# Consigne écrite A:
Reproduisez à l'identique la liste, de la ligne qui contient « 990x543 pixels. At » jusqu'à la fin de la liste incluse. Omettez les images dans votre réponse.

--- Texte extrait ---

C’est il y a cinq ans, à Gili Air, petite île indonésienne au large de
Lombok que le projet fut le plus près d’aboutir. Nous avions engagé des
pourparlers en vue de l’achat d’un terrain, à deux pas de la plage, planté
de cocotiers. Nous aurions pu y faire construire une petite maison en bois
et palme. Et puis il nous a manqué quelque chose, le petit rien qui fait
qu’on passe à l’acte.
Le même désir de propriété s’est manifesté à nouveau au gré de nos
voyages, pourquoi pas un petit appartement à Bali, au Laos, ou une cabane
en Thaïlande ?
Finalement cette année, épuisés de trimbaler nos valises de train en bus
et d’hôtel en hôtel, nous avons décidé de mettre le projet à exécution en
achetant ou en louant une maison au Kerala.
C’est à Vellanad, lors de notre séjour à Namaste qu’est né le projet
définitif.
Acheter, c’est compliqué, louer c’est simple. Va pour la location.
Mais pourquoi laisser vide dix mois par an une belle maison entourée d’un
jardin, alors que tant d’enfants vivent dans des cabanes insalubres ?
Namaste gère des maisons familiales, les enfants y sont placés durant
toute l’année scolaire, les frais sont payés par des sponsors et ils
rejoignent leurs familles pendant les vacances.
C’est bien, ils sont nourris, logés, soignés et fréquentent régulièrement
l’école, mais seulement voilà, ils sont séparés de leurs familles.
Pire encore, à mon sens, il peut arriver qu’un seul enfant profite de
l’aide de l’association alors que ses frères et sœurs n’en bénéficient
pas.
C’est alors que nous avons eu l’idée de nous regrouper avec quelques amis
de façon à héberger - dans cette belle maison que nous commencerons à
louer début novembre - des femmes que leurs maris ont abandonnées et leurs
enfants.

--- Données à utiliser ---

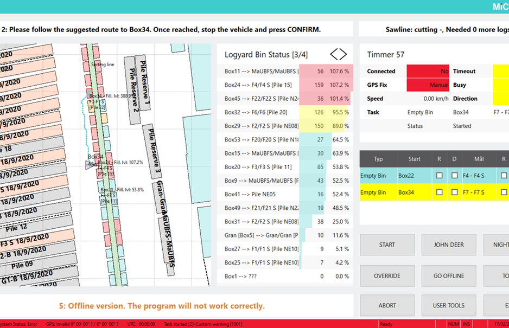Click the OVERRIDE button
The width and height of the screenshot is (509, 328).
pos(387,276)
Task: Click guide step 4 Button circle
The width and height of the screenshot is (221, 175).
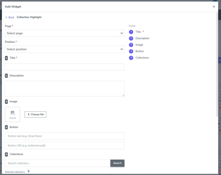Action: point(131,51)
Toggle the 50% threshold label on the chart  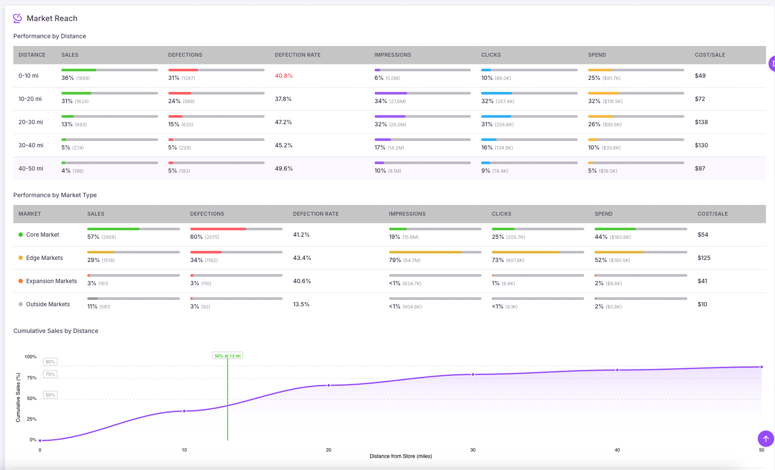pyautogui.click(x=50, y=394)
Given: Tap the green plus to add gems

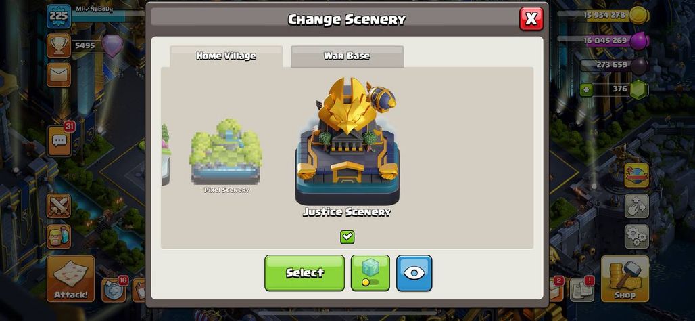Looking at the screenshot, I should point(586,89).
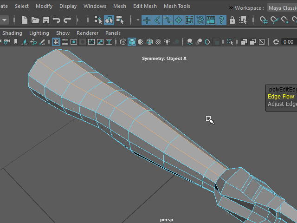This screenshot has width=297, height=223.
Task: Toggle the viewport grid display
Action: click(x=56, y=42)
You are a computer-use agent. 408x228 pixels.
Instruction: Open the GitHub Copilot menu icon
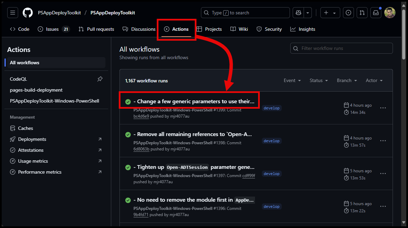point(298,13)
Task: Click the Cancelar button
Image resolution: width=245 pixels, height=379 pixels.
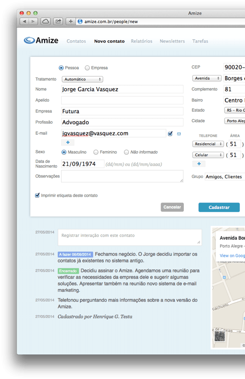Action: coord(172,207)
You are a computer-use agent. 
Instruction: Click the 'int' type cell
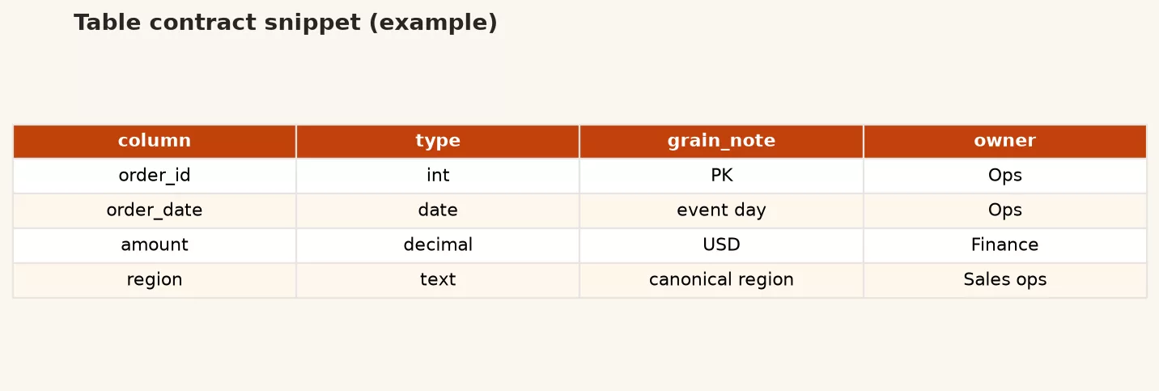pyautogui.click(x=438, y=176)
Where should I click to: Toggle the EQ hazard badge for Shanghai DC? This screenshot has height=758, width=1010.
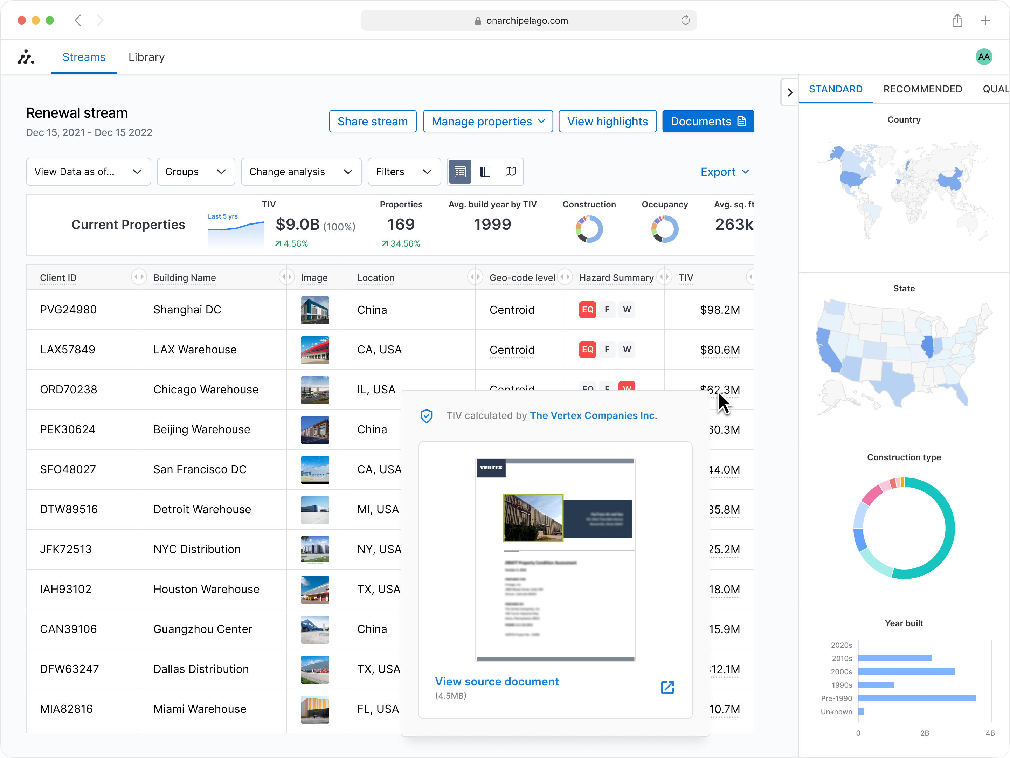587,310
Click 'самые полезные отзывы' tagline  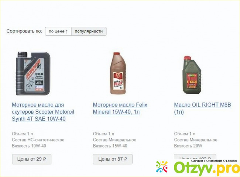tap(214, 161)
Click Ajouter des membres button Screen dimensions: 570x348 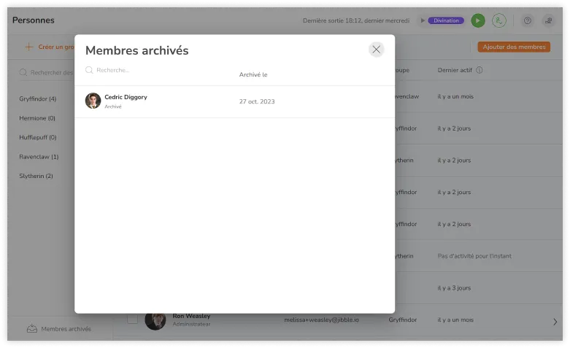(514, 47)
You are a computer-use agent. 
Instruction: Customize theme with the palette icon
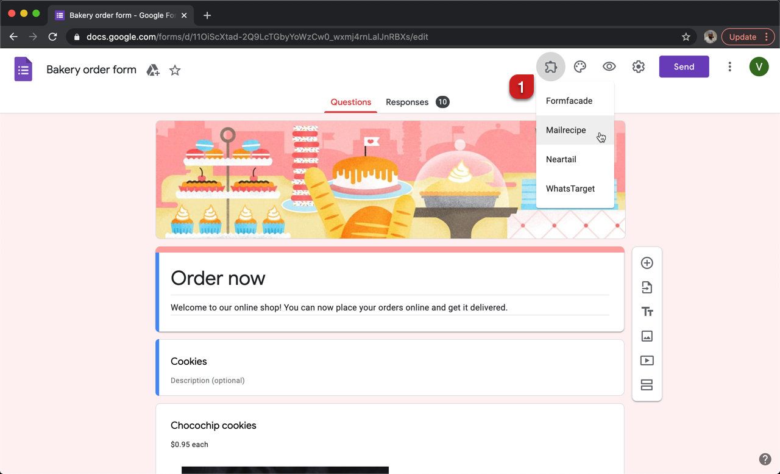coord(580,66)
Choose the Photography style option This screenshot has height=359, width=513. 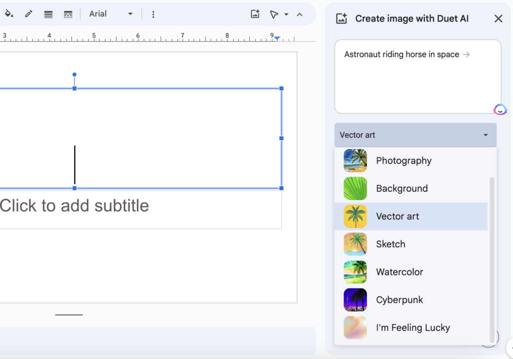pyautogui.click(x=403, y=160)
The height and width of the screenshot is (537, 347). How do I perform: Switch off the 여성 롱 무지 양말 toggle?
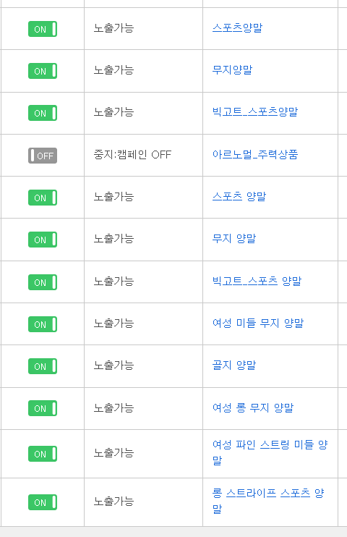[x=43, y=408]
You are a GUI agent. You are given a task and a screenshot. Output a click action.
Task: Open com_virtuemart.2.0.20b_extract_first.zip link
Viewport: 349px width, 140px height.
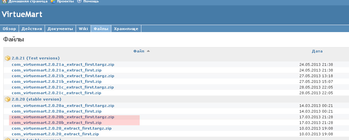56,123
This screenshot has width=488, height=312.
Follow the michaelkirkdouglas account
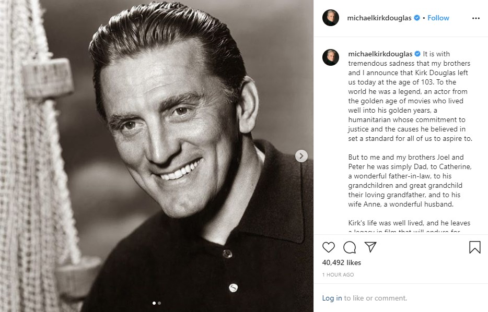[x=438, y=18]
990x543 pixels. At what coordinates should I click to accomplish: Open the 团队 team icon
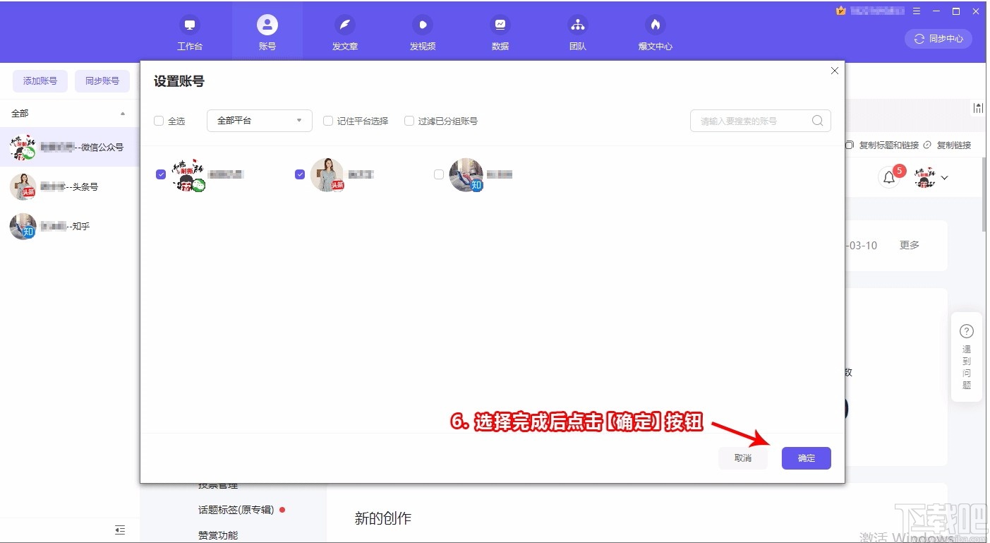pyautogui.click(x=577, y=31)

---

# Consigne écrite B:
D'après le texte sur le projet de maison au Kerala, sur quelle île indonésienne le projet a-t-il été le plus près d'aboutir il y a cinq ans ?

# Corrigé de l'exercice A:
990x543 pixels. At what coordinates should I click to accomplish: Open the 团队 team icon
pyautogui.click(x=577, y=31)

# Corrigé de l'exercice B:
À Gili Air, une petite île au large de Lombok.